»Geachte Heer M.«, man kann es nicht anders sagen, war in den Niederlanden ein ziemlicher Bestseller, echte Mainstream-Literatur. Aber: so gerne man natürlich Geheimtipps liest und weiterverbreitet, sich so als besonderer Kenner exquisiter literarischer Nischengewächse hervortut – es hat ja seinen Grund, dass dieses Buch so gut angekommen ist. Und so las ich es mit großem Vergnügen, auch wenn es mir nicht den Gefallen tat, zum Ausweis besonderen literarischen Spürsinns zu dienen.
Die Handlung ist sind eigentlich zwei Handlungen, die nur lose miteinander verknüpft scheinen. Da wäre zum einen eine Gruppe von SchülerInnen, geschätzt in den 80erjahren, die miteinander Zeit verbringen und mehr oder weniger geschmackvolle Streiche spielen und sich natürlich auch in verschiedenen Konstellationen ineinander verlieben. Eins der Mädchen ist für kurze Zeit Geliebte ihres Geschichtslehrers; für deutlich längere Zeit ist sie sein Stalkingopfer. Bis er eines Tages mitten in den Weihnachtsferien vor dem eingeschneiten Ferienhaus auftaucht, in dem sie mit ihrem neuen Freund tut was man halt so tut zu zweit. Das Auto des Lehrers springt nicht mehr an, Freund und Lehrer brechen zu Fuß in die nächste Ortschaft auf, um einen Automechaniker zu suchen, doch auf diesem Trip »verschwindet« der Lehrer einfach so. War es Mord? Selbstmord? Ein Unfall??
Auf die Antwort muss die geneigte LeserIn lange warten.
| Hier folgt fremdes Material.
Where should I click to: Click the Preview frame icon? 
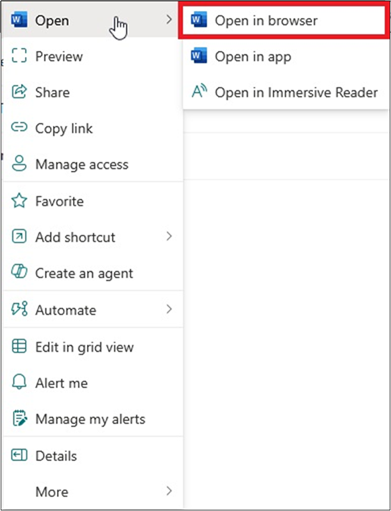19,56
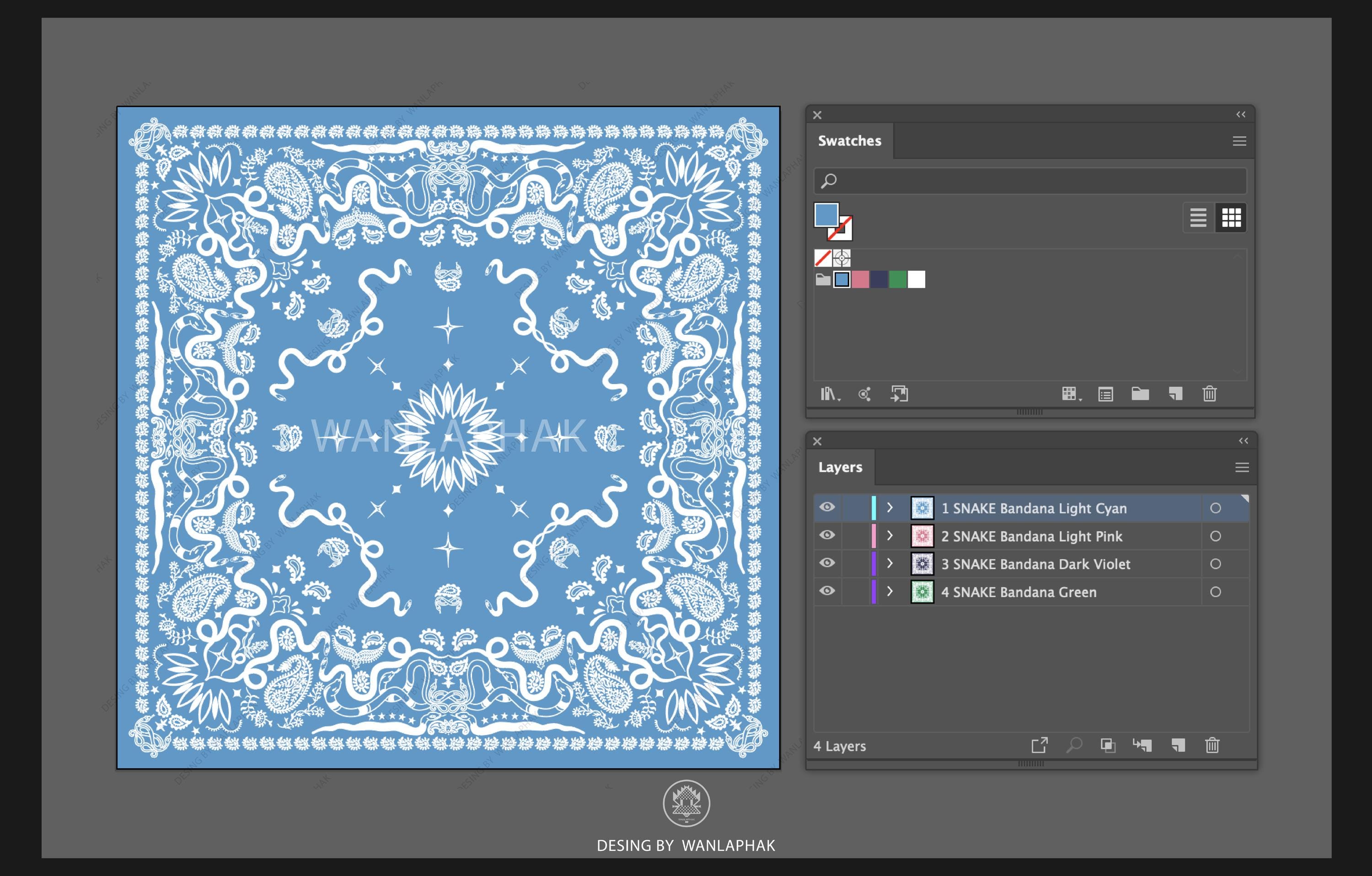Click the Layers panel trash icon
Image resolution: width=1372 pixels, height=876 pixels.
pos(1212,745)
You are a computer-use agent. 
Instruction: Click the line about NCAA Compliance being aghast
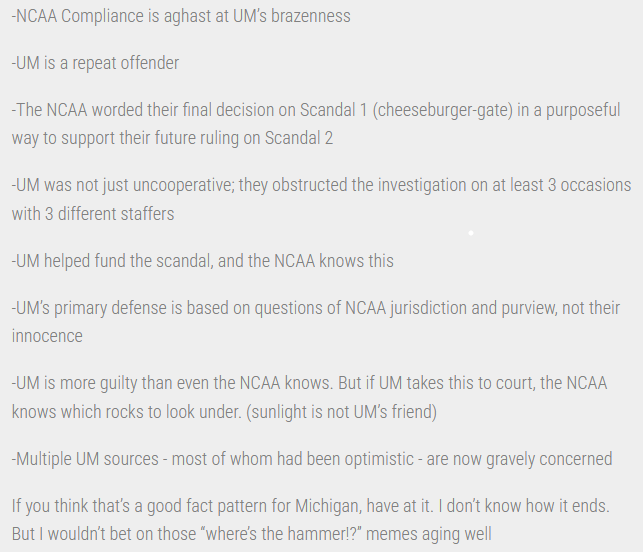[181, 16]
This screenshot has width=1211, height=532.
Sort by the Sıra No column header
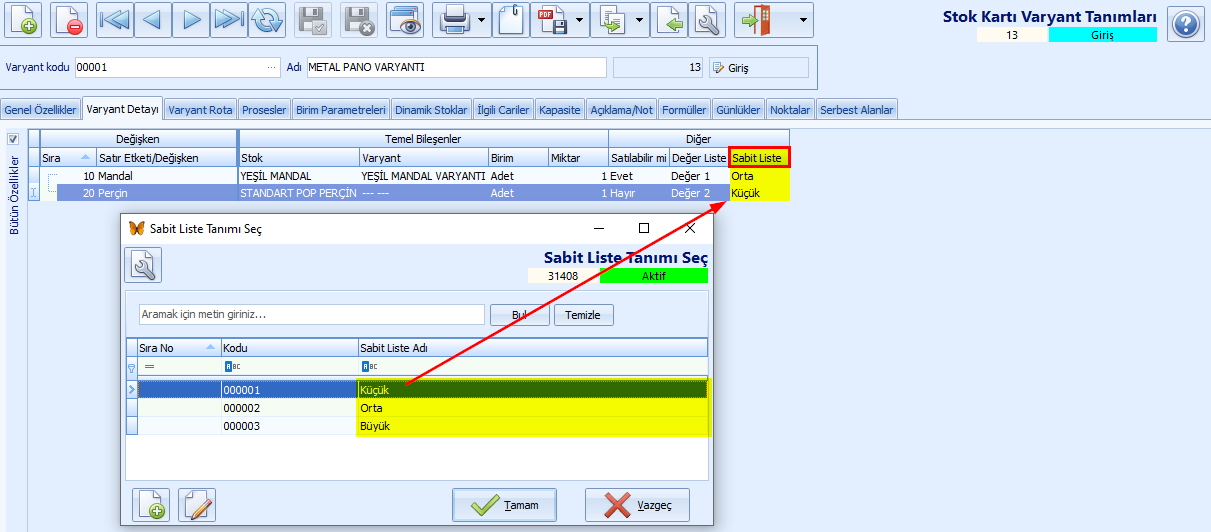pyautogui.click(x=179, y=347)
Auf die Frage übrigens auch, denn die Ereignisse um die Jugendgruppe werden erst nach und nach und sehr widerwillig geoffenbart.
Und dann gbt es ja noch den anderen Handlungsstrang, der mehr oder weniger in der Gegenwart verortet ist. Hier dreht sich alles um einen herrlich misanthropen, eitlen, von Selbstzweifeln zerfressenen alternden Schriftsteller. Sein Ruhm gründet auf seine freie Bearbeitung der Ereignisse um den verschollenen Lehrer. Ein Buch, aus dem später übrigens ein noch freier bearbeiteter Film gemacht wurde. Das alles findet der Ich-Erzähler dieses Strangs nicht so gut. nach und nach wird deutlich, dass er in die Ereignisse der 80erjahre irgendwie involviert war – aber in welcher Rolle? Auch auf diese Antwort muss die LeserIn lange warten.
Auf Action muss übrigens auch sehr lange gewartet werden. Es dauert an die 100 Seiten, bis der alternde Schriftsteller auf einer Lesung einer tantigen Leserin mal so richtig die Meinung geigt. Davor und auch lange danach passiert wenig wirklich Aufregendes.
Lesenswert macht das Buch vor allem sein feiner Humor. Die bitterböse Darstellung des Schriftstellers riecht nach Selbstironie des Autors, jedenfalls merkt man dass er weiß, worüber er schreibt. Und für alle, denen Ironie als alleiniger Leseanreiz nicht genügt: Es gibt ja auch noch einen echten Mord aufzuklären. Der aber bleibt garantiert überraschend, bis fast zum Schluss.